▶ Work required:
Look below for the lines from the one with "868x483 pixels. How" to the one with "Task: Click the Add to cellar grapes icon", and copy exactly those lines, both ends included.

((

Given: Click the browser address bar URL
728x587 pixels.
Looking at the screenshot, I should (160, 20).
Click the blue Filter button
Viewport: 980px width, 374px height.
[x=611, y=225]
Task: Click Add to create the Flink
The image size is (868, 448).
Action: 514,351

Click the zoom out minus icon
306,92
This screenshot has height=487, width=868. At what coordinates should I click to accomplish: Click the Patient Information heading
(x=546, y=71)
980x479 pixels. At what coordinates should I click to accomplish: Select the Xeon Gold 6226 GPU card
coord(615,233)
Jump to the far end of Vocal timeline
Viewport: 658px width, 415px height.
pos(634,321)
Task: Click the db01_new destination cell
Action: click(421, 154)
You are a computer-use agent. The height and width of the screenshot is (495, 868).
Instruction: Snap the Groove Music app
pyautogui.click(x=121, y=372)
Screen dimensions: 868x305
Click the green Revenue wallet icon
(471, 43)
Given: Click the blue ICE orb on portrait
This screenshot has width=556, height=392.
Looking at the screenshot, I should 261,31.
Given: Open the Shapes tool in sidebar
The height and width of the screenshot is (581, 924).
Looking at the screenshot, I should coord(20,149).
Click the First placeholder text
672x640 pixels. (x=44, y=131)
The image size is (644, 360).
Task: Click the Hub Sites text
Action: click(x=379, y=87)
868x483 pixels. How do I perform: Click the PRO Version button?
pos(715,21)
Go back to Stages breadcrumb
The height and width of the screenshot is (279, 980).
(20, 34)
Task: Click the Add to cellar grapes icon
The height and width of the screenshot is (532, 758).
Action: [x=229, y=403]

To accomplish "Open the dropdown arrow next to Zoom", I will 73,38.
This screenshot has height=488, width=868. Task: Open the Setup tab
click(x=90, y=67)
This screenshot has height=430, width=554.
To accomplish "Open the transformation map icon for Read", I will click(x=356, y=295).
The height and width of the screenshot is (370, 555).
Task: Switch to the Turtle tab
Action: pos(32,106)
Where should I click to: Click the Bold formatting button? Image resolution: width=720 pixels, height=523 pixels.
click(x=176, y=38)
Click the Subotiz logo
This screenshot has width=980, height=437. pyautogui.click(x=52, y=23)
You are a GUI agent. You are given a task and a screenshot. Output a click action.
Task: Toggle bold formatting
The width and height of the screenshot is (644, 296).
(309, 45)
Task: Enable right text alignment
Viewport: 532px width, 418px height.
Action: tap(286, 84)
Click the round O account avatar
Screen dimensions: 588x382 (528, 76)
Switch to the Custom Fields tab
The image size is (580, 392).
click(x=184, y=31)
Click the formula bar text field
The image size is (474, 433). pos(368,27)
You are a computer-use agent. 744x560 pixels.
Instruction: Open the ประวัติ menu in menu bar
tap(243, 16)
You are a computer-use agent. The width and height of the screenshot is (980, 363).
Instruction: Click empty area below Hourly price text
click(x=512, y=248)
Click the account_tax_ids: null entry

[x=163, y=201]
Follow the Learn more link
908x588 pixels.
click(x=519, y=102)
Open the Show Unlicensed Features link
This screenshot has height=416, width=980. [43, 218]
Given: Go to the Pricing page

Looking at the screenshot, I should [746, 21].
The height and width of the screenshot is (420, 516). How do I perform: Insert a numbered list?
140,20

))

▶ Exercise output:
868x483 pixels. How do I perform: Click the PRO Version button?
pos(715,21)
Go back to Stages breadcrumb
The height and width of the screenshot is (279, 980).
(20, 34)
Task: Click the Add to cellar grapes icon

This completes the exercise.